Microwaves and Nutrient Loss
Microwaves impact the nutrient value of our food. There are tons of examples of this.
Microwave cooking has been shown to:
- Reduces garlic’s anti-cancer properties
- Lowers the lutein content of spinach
- Decreases Vitamin C and cancer-fighting glucosinolates in cruciferous veggies
- Reduces the amount of glucosinolates in cabbage (steaming did not have this effect)
- Decreases Vitamin B12 by 30-40%
- Increases the lipid (fat) oxidation of chicken and beef patties
- Boosts the lipid oxidation of pork
- Increases heterocyclic amines, which are linked to cancer
Do all cooking methods affect nutrients to some degree? Sure. However, with other cooking methods (steaming, slow cooking, dehydrating, baking, etc.) we are more able to control the temperature as well as the length of time we cook our food.
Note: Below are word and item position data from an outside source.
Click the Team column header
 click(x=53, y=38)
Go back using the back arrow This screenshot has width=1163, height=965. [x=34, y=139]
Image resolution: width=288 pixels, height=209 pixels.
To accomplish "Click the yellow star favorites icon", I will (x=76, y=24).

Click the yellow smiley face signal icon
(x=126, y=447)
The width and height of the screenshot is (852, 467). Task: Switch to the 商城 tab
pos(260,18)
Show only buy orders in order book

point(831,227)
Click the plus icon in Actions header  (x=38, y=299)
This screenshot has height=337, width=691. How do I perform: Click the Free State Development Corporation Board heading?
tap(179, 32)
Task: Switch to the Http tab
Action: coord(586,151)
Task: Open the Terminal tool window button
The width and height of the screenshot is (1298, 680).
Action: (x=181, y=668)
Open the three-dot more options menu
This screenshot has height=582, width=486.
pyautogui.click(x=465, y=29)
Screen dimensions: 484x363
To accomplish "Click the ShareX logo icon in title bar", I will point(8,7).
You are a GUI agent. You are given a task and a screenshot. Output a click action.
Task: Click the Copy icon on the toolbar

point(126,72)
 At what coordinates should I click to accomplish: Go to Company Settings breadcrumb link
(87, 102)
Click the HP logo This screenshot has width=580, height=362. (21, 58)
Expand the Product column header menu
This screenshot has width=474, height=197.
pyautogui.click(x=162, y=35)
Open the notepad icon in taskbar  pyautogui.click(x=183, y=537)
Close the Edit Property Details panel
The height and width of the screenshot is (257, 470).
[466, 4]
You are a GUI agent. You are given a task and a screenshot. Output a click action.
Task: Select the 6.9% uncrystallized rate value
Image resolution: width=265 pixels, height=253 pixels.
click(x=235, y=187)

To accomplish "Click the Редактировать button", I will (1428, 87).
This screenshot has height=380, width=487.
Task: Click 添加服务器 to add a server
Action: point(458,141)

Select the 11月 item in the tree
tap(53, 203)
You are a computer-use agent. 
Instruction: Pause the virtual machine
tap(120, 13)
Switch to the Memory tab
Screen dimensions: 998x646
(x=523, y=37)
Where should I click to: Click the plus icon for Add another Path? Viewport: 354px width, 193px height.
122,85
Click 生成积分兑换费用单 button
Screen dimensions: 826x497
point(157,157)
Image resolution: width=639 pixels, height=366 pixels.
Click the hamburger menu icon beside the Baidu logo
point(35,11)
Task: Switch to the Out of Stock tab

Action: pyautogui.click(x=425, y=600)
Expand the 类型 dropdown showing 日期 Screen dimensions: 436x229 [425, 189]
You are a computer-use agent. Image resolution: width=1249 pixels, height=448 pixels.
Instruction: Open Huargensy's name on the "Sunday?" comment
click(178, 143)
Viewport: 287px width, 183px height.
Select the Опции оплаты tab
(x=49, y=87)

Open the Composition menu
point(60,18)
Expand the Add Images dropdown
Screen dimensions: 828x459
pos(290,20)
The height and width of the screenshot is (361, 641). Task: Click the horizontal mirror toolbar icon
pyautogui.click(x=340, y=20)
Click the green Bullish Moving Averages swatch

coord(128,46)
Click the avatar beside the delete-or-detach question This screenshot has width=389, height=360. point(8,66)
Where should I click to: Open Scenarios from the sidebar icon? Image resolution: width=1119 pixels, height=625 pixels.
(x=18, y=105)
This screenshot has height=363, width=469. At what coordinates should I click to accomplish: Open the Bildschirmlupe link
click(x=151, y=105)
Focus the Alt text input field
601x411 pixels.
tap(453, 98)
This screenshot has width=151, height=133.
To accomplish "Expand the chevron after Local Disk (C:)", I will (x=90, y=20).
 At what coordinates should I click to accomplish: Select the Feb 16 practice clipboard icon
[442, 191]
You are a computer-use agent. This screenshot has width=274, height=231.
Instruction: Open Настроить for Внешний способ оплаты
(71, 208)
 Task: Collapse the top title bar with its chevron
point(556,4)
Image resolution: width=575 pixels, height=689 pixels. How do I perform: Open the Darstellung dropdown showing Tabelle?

Aside from nutrient loss, I personally believe that other cooking methods bring out better flavours in our food as well. With microwave cooking, you’re basically just zapping your food. Braising, steaming, roasting, slow cooking and other cooking methods allow flavours to meld and develop in a way you just won’t get from five minutes of microwave cooking.
Microwaves and Radiation
Microwave ovens and radiation is a controversial topic with plenty of debate on either side. I am very concerned about the way technology is increasingly encroaching on our personal health. There are many ways we can reduce our risks and eliminating the microwave is an easy one.
Consider some of the following research on microwaves and radiation:
- Microwave radiation can have a measurable effect on brain energy metabolism
- Microwaving human breast milk decreases its nutrients, including its immune activity
- Regulators claim that a proper functioning microwave won’t leak radiation. However, damaged or dirty microwaves can impact the seal (when was the last time you cleaned the gunk in your microwave?) so you may not realize you’re being affected.
Given the multitude of healthier and tastier cooking options, the microwave is one appliance we can all do without.
Healthy Cooking Methods
If you’ve decided to ditch the microwave, what can you use instead? Here are some of the cooking methods I use regularly in my kitchen.
- Slow cooking (I have a great stainless steel slow cooker base you can you with your existing pots and dishes)
- Roasting (up to 400 degrees, but I usually use the oven at around 350)
- Stovetop cooking (usually over low to medium heat)
How to Reheat Your Food Without the Microwave
Want to heat up leftovers? Skip the microwave and do one of these instead:
- If your leftovers are liquid, like a soup/stew, throw it in a pot on the stovetop. I will even do this for things like pasta or stir-fries and add a bit of extra water or sauce to keep it from drying out.
- Put it in the oven or toaster oven to reheat.
- If you’re on the go, purchase a good thermos to keep your food warm.
- If you need to defrost a meal from the freezer, take it out the night before and leave it in your fridge to defrost. If you’re short on time, stick mason jars with soups, stews, beans and grains and let them sit in hot (not boiling) water to defrost.
Microwaves are large appliances that take up valuable space in the kitchen, are potentially hazardous to our health and really serve on purpose which can easily be done on the stove. So why not ditch the microwave and in its place store your dehydrator, juicer, slow cooker or speakers so you can dance in the kitchen. It’s all about priorities.